ASSIGNMENT: Everything from the first line of the entries through the line containing "Given: Switch to list view" is to be retyped exactly, and nothing beyond it.

RECORDED INFORMATION:
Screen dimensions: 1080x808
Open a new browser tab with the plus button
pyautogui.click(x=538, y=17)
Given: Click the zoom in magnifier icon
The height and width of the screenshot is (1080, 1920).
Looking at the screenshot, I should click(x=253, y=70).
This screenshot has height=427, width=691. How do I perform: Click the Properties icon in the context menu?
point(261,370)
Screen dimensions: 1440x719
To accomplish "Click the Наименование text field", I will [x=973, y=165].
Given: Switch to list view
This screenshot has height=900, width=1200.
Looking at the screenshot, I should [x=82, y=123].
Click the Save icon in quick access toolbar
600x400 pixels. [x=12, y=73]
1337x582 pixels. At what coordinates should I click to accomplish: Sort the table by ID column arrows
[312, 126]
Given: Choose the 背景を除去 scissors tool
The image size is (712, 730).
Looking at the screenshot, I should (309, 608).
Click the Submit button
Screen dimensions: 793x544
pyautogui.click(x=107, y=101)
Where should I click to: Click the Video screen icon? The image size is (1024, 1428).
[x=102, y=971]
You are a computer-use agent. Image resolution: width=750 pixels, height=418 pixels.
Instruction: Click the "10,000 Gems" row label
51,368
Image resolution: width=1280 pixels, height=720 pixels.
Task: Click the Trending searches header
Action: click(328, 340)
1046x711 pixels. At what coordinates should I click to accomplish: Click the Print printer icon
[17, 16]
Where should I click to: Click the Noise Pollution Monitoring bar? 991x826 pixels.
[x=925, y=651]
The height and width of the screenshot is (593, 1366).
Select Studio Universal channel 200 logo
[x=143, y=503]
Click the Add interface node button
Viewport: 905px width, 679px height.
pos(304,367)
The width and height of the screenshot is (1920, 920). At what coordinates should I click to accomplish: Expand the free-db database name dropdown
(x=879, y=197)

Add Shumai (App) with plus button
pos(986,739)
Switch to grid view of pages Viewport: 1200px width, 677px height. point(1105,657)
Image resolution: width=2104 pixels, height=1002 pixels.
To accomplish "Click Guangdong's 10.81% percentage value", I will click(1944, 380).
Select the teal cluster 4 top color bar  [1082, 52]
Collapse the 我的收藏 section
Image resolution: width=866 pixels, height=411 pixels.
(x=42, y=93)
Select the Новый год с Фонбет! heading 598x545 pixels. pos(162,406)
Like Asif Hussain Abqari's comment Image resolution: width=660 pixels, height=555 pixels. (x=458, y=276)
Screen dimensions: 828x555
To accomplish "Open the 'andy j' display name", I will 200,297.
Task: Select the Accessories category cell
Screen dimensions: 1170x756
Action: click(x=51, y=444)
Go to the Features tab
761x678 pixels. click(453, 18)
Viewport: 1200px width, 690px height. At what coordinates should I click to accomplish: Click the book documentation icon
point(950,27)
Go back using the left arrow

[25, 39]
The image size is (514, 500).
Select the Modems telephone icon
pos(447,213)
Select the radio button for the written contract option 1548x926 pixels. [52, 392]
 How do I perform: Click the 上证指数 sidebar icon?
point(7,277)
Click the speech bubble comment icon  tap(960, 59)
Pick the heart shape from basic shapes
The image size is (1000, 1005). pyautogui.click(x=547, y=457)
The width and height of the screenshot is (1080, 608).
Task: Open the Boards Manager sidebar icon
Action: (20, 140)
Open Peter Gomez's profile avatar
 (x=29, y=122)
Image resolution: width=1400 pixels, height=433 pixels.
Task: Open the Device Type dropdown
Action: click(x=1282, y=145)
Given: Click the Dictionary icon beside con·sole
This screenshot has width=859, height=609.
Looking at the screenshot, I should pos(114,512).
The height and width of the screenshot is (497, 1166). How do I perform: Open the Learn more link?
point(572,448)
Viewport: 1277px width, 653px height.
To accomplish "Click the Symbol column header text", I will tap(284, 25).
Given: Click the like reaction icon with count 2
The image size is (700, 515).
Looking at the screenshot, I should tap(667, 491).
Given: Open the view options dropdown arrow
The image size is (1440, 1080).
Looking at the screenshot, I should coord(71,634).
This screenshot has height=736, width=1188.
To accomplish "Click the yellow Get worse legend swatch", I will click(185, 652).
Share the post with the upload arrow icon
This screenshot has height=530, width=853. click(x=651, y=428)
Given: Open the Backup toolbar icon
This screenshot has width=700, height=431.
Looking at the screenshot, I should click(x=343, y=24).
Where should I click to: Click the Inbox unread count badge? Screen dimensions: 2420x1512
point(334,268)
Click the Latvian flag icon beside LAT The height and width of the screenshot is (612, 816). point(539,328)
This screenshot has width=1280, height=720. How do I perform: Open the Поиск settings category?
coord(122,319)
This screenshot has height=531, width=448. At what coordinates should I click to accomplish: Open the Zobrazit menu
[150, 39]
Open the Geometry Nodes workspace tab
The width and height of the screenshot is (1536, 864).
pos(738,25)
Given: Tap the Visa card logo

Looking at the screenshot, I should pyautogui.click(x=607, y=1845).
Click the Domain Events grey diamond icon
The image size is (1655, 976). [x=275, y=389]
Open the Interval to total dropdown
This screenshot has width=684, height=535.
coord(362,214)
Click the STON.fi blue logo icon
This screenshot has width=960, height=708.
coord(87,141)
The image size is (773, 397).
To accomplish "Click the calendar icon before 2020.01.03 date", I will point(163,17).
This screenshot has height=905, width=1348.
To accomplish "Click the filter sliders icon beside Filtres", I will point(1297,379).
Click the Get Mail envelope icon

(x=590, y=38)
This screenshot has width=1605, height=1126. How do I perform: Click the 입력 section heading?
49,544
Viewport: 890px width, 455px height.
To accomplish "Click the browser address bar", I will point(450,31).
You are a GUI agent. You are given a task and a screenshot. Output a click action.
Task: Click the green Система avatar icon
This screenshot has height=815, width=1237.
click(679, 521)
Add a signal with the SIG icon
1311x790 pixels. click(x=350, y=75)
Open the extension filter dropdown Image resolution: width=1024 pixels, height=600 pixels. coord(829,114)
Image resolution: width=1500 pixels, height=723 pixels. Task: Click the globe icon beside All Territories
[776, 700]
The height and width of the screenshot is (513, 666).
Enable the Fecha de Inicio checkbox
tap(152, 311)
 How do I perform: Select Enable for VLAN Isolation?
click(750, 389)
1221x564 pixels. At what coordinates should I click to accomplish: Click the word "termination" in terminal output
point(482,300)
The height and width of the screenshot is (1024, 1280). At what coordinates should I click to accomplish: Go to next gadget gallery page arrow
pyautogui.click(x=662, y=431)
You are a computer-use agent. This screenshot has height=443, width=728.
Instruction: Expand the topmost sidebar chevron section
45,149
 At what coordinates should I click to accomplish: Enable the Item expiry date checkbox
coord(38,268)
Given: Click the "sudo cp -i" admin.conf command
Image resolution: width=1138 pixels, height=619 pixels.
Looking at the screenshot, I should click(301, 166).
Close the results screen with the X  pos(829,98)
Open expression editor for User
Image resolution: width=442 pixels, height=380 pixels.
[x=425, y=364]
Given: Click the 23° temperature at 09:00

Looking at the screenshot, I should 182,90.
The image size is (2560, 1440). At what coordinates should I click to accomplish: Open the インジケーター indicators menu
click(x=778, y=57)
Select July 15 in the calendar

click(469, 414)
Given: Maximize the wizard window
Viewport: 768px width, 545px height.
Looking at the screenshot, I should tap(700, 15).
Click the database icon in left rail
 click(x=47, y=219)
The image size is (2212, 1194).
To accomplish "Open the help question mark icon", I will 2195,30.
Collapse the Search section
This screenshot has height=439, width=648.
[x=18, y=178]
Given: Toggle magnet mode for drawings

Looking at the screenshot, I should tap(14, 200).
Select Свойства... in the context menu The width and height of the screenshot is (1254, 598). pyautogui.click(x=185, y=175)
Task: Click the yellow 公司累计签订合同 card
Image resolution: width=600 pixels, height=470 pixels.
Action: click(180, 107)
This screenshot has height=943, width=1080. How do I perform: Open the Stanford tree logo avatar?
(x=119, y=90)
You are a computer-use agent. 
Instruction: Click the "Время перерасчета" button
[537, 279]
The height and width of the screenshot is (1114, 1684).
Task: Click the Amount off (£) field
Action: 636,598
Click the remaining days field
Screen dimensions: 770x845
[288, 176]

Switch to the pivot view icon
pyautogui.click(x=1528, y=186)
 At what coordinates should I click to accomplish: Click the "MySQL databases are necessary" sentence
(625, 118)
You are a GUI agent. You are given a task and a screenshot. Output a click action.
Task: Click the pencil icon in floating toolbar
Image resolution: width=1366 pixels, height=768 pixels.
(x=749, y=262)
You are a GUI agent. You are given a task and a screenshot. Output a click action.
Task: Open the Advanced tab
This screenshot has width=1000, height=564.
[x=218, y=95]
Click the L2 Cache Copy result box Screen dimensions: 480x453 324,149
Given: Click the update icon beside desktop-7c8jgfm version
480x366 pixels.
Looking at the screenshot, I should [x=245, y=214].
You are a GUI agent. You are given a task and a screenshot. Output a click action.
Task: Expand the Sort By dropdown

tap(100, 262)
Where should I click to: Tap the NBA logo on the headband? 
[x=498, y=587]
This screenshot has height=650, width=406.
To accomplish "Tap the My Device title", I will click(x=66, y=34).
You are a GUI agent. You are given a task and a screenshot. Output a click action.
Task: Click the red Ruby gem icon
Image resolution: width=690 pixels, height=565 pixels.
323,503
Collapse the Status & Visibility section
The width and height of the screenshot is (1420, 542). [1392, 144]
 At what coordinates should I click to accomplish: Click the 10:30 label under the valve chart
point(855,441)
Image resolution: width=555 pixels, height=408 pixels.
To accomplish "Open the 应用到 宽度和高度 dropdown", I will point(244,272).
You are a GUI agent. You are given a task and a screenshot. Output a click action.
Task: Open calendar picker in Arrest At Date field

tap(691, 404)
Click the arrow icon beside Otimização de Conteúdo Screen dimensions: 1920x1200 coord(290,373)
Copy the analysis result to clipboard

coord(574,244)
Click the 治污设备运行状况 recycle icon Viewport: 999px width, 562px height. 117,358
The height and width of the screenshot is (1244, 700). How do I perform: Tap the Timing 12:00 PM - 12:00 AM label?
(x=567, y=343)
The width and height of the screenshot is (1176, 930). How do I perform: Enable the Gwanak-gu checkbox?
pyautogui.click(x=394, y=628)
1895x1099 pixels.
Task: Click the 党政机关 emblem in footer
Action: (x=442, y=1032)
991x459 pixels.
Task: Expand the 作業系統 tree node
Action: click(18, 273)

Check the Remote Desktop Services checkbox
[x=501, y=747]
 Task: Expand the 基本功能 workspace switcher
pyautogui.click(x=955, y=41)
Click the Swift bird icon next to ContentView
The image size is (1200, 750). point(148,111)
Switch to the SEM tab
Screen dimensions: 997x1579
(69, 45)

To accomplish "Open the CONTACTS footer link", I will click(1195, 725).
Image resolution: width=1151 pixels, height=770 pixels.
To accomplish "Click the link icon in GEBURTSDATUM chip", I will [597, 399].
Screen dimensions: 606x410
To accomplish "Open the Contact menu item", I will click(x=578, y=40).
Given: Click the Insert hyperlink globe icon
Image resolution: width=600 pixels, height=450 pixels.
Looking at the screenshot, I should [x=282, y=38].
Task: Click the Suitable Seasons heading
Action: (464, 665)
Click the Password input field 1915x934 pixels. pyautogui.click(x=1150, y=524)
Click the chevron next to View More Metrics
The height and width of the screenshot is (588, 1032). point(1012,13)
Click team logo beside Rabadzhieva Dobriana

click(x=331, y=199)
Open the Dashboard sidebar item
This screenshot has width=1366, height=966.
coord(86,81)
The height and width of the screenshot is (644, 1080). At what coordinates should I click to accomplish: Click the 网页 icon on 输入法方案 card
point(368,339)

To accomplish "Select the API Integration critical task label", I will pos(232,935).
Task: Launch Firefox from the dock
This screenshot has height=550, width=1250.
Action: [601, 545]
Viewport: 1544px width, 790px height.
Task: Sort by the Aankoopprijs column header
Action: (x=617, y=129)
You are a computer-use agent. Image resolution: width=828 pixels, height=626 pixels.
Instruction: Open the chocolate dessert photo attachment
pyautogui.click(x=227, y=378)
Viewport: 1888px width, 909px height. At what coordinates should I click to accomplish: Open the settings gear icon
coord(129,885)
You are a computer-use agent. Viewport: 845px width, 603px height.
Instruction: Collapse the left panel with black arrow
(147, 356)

ANSWER BOX:
Screen dimensions: 1080x808
Open a new browser tab with the plus button
pyautogui.click(x=538, y=17)
Given: Click the zoom in magnifier icon
The height and width of the screenshot is (1080, 1920).
Looking at the screenshot, I should click(x=253, y=70).
This screenshot has height=427, width=691. How do I perform: Click the Properties icon in the context menu?
point(261,370)
Screen dimensions: 1440x719
To accomplish "Click the Наименование text field", I will [x=973, y=165].
Given: Switch to list view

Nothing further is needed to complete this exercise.